◆ **Work instruction**
Reproduce each line from the records that holds "computer".

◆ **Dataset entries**
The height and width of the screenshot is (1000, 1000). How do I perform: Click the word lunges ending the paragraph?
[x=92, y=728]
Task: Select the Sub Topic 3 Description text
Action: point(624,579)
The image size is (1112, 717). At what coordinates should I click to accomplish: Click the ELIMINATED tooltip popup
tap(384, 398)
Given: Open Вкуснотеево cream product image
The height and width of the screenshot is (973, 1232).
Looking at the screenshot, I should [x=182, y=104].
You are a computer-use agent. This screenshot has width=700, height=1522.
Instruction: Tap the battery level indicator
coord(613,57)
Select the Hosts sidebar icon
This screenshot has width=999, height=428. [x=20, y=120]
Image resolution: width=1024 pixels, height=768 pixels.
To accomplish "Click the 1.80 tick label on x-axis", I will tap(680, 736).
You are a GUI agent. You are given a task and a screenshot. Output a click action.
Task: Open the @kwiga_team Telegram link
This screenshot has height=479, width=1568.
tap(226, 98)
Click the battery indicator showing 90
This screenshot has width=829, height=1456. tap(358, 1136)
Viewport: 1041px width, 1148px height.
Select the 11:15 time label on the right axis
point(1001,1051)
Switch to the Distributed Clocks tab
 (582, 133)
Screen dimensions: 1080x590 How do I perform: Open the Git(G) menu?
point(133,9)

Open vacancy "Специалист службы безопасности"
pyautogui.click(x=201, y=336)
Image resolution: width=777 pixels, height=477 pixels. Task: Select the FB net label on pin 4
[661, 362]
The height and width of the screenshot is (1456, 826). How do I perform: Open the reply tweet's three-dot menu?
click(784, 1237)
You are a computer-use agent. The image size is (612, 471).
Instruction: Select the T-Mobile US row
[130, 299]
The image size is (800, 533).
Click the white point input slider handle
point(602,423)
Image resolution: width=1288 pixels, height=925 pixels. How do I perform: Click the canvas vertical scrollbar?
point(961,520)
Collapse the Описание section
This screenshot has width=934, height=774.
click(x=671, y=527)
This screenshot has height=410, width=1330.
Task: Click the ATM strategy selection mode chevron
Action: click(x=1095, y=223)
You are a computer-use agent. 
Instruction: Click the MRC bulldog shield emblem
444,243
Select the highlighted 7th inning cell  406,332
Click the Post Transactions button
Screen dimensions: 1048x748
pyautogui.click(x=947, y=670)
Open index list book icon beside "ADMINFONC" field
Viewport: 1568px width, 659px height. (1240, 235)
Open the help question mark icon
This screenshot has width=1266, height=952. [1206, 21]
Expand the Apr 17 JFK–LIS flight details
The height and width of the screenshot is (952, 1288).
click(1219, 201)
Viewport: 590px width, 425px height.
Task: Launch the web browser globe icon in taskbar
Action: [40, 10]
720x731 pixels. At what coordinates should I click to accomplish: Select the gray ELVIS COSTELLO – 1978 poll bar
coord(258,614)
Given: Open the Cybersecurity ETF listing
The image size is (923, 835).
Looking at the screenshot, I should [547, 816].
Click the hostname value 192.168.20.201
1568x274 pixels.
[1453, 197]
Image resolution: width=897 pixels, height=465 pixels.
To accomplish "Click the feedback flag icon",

◆ **Solution to the problem**
You are a computer-use agent. This screenshot has width=700, height=1522.
You are a computer-use agent. The image size is (612, 471).
You are a computer-use agent. 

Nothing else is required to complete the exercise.